WHAT TO DO:
Please lay out every line of the rows below as a Markdown table with the columns "Row" and "Line", numbering the lines in order and skipping blank ones. Leave the pictures out of the answer.

(Stored items from a collection)

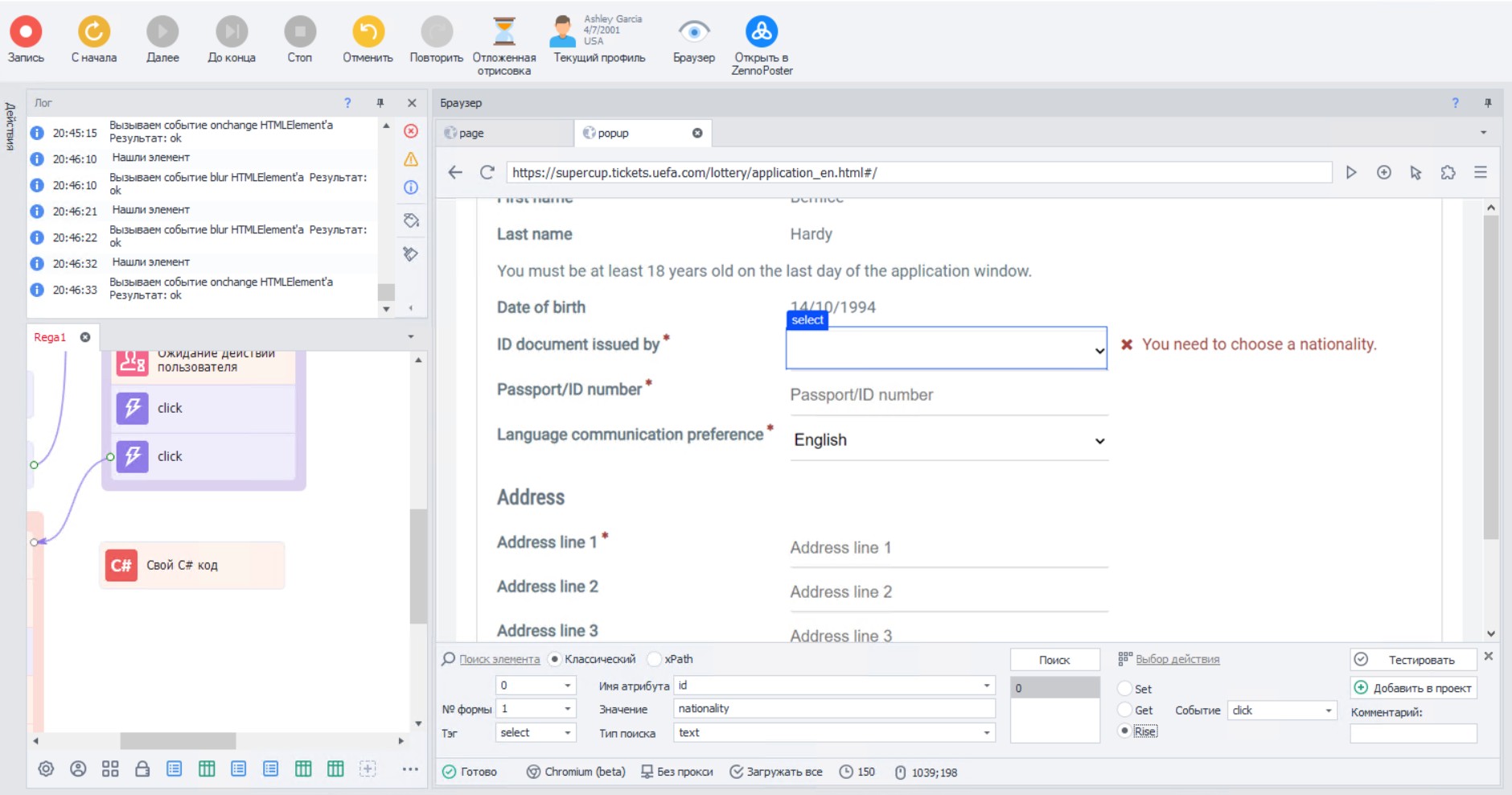Image resolution: width=1512 pixels, height=795 pixels.
Task: Select the xPath search radio button
Action: tap(655, 659)
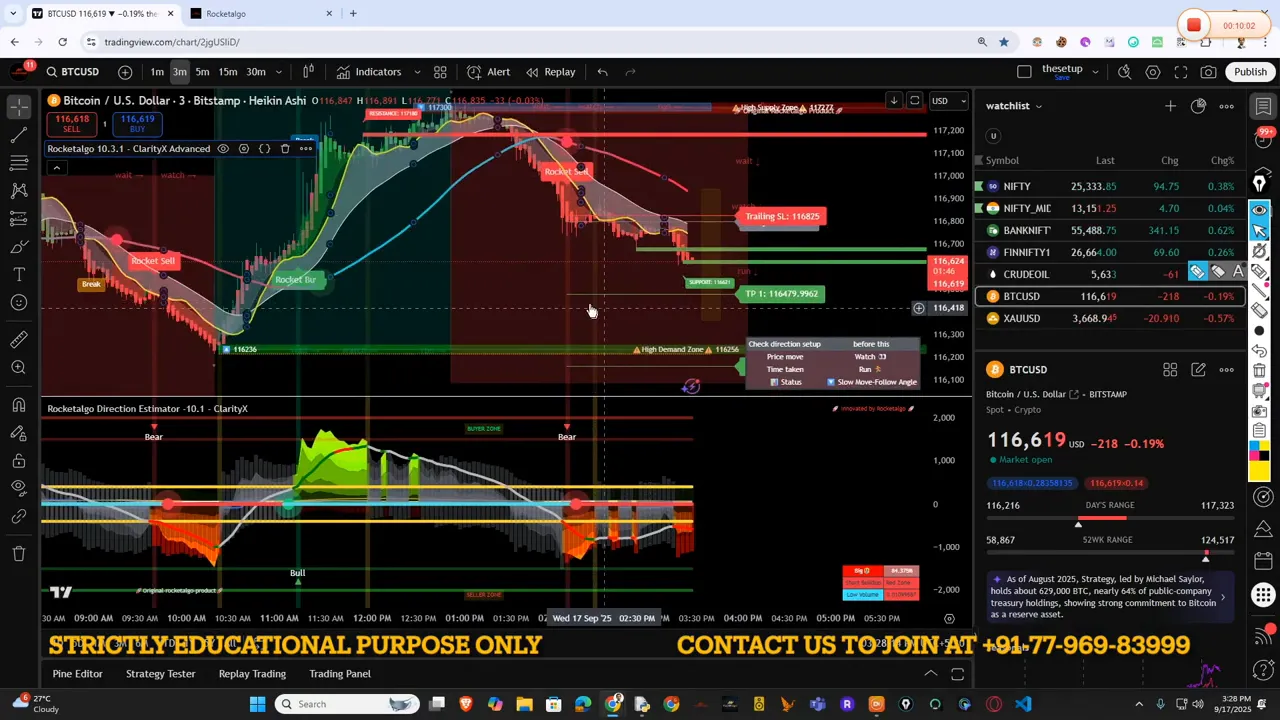Expand the timeframe interval dropdown
Image resolution: width=1280 pixels, height=720 pixels.
(279, 72)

PROBLEM SOLUTION:
| Row | Line |
|---|---|
| 1 | Image resolution: width=1512 pixels, height=795 pixels. |
| 2 | Task: Select the xPath search radio button |
| 3 | Action: tap(655, 659) |
| 4 | Expand the timeframe interval dropdown |
| 5 | Image resolution: width=1280 pixels, height=720 pixels. |
| 6 | (279, 72) |